The follow-up—the continuing dialogue—is even more important. Indonesia’s largest television channel taped a one-hour Town Hall meeting between Americans and Indonesians—people-to-people—which aired on March 17, 2003, reaching more than 130 million people.
One interesting lesson of the Shared Values Initiative is our discovery of the disconnect between leadership elites and ordinary people. The elites are often not aware of the depth of misperception and myth that exist in their countries.
Another more obvious lesson is the importance of television as the dominant medium in today’s information environment. Building on this lesson in Egypt, for example, we invited an Egyptian television group to film the story of several USAID projects, highlighting the cleaner water, the improved education, and the micro-loans that resulted. The television coverage, readily available to a mass audience, confirmed the commitment of the American people to improving the quality of life around the globe. But we need to disseminate these stories much more artfully to much broader audiences.
Building upon the Shared Values initiative, and aimed initially at the Muslim Near East, we are initiating a new program called Shared Futures, which will bring sustained attention to economic and political and educational reform through media campaigns, television and media co-ops, and other creative programming—in partnership with local institutions wherever possible.
The lessons of public diplomacy have come fast and hard this year. We learned the importance of good collaboration as a magnifier. We learned that our public diplomacy officers need and want training in modern marketing and outreach to reach large audiences. And we now know that, by forming a strong partnership with USAID and non-governmental organizations, we are better able to tell the real story of the generosity of the American people.
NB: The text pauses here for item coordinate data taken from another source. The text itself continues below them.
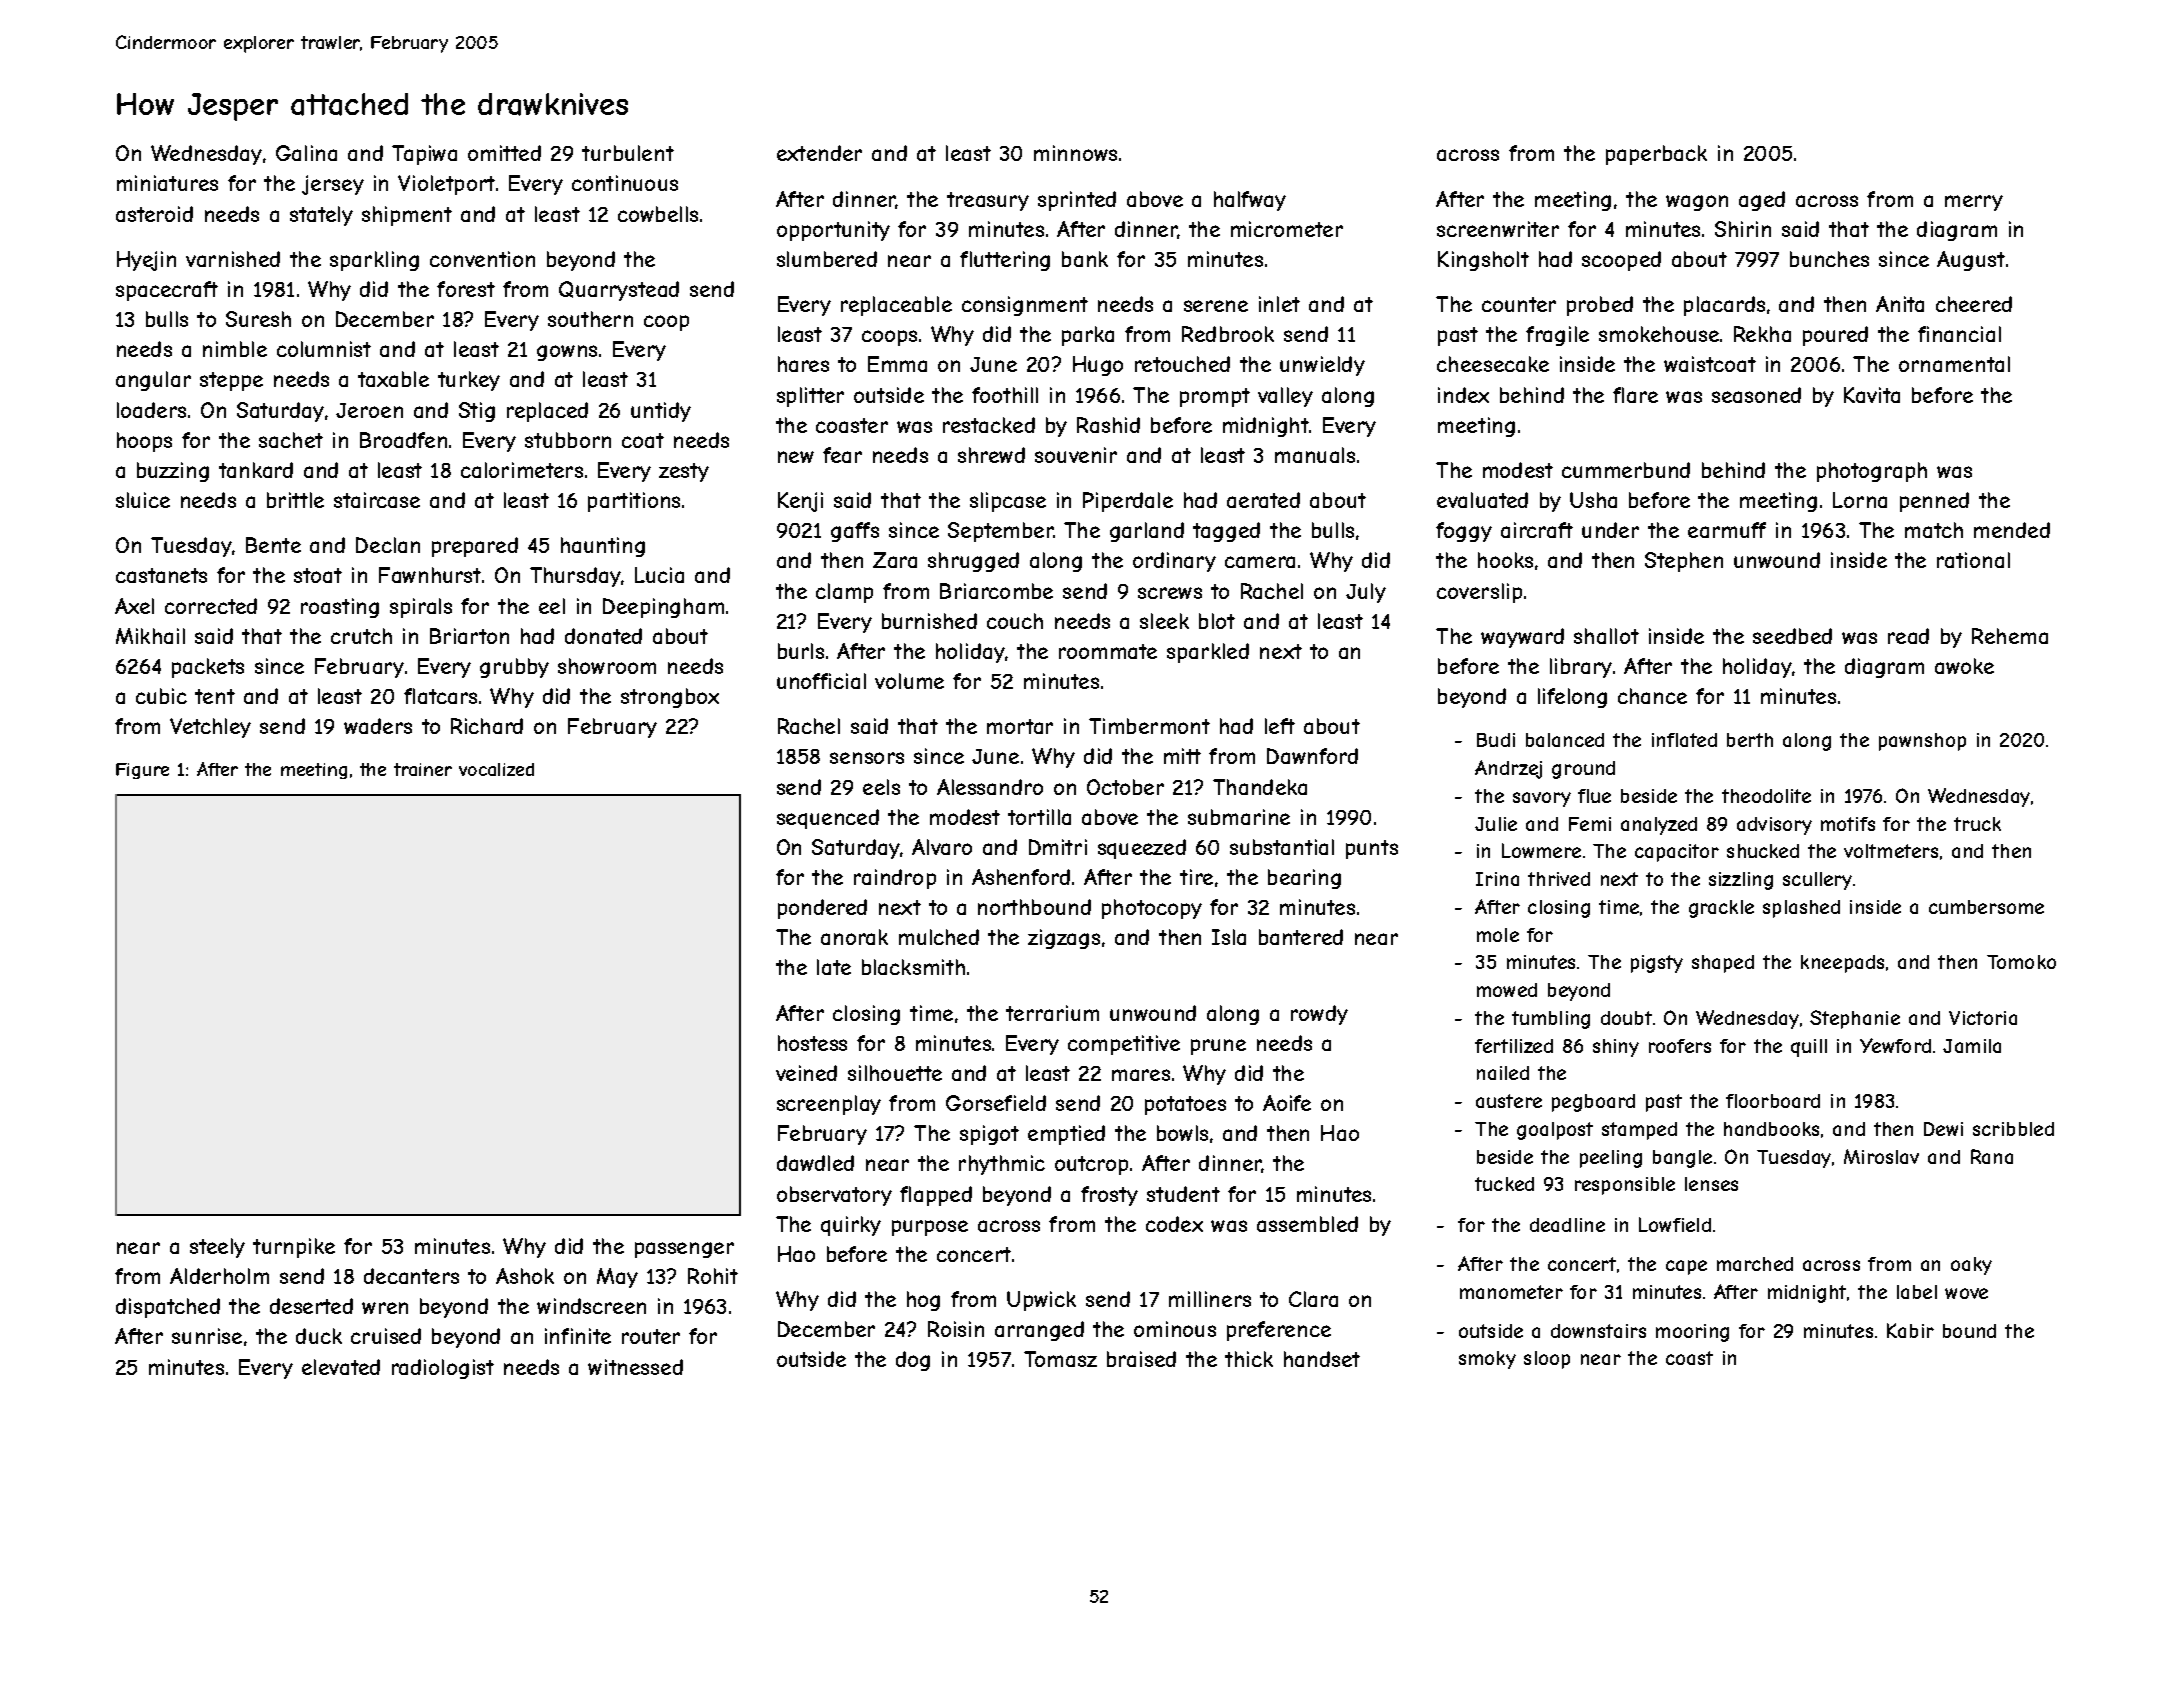 Image resolution: width=2178 pixels, height=1683 pixels. Describe the element at coordinates (207, 1336) in the page. I see `sunrise` at that location.
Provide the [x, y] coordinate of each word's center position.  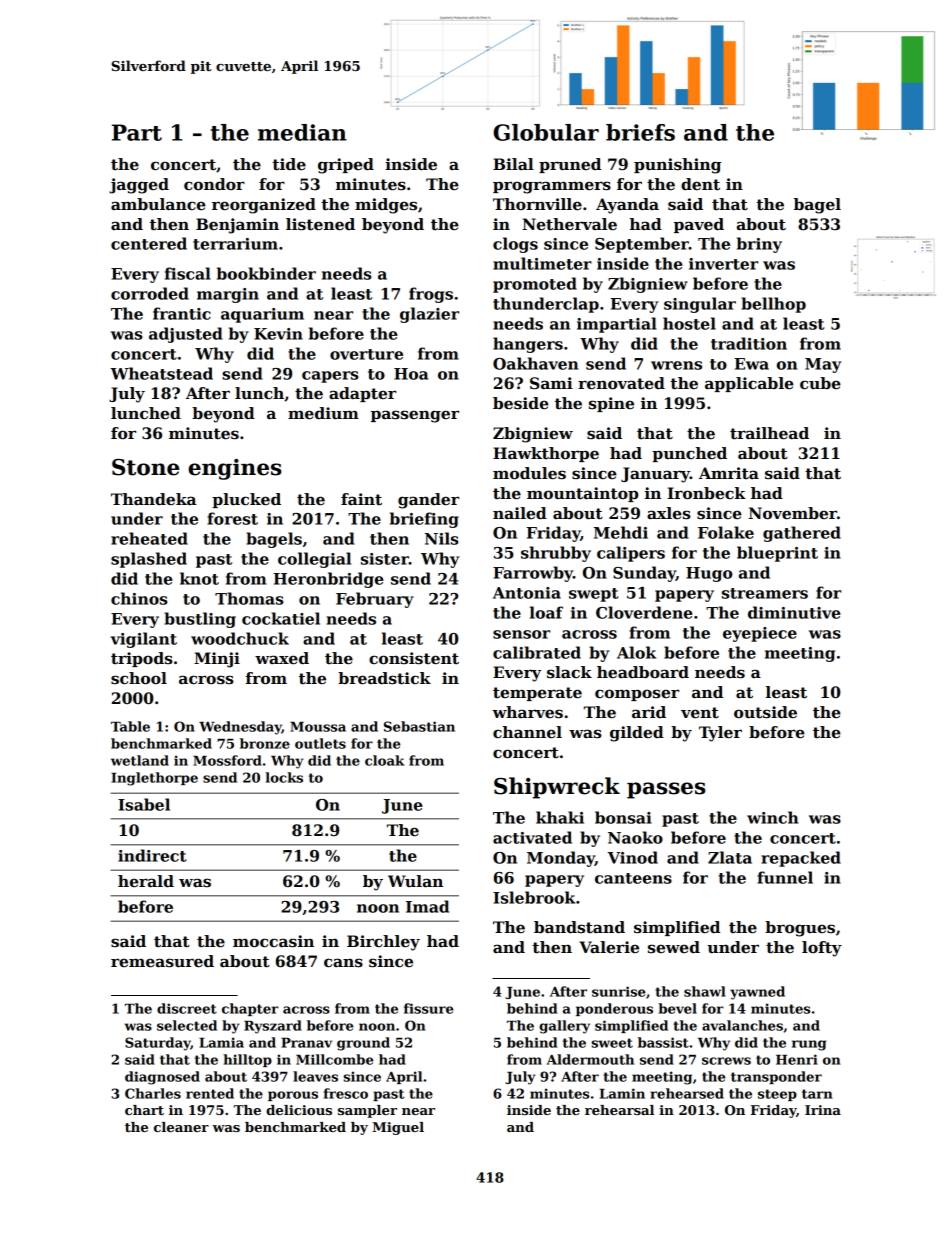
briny [759, 245]
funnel [785, 877]
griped [346, 166]
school [139, 678]
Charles [153, 1093]
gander [428, 501]
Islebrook [534, 897]
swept [594, 595]
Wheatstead [161, 373]
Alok [636, 652]
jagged [139, 186]
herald [146, 881]
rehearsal [619, 1110]
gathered [802, 534]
Perhaps most importantly, we have learned that, for some time into the future, we will be dealing with the natural tension between our need for security and our desire to be open and inviting. This is nicely summarized by our new communication plan on visas, “Secure Borders - Open Doors.”
These words are a good summary for where we are with the world. Our policies must be heard, and they deserve powerful advocates. At the same time, it is crucial that they be delivered in a proper context, through continuing dialogue and engagement, so that we can advance not only our national interests, but the universal values that we share with the world.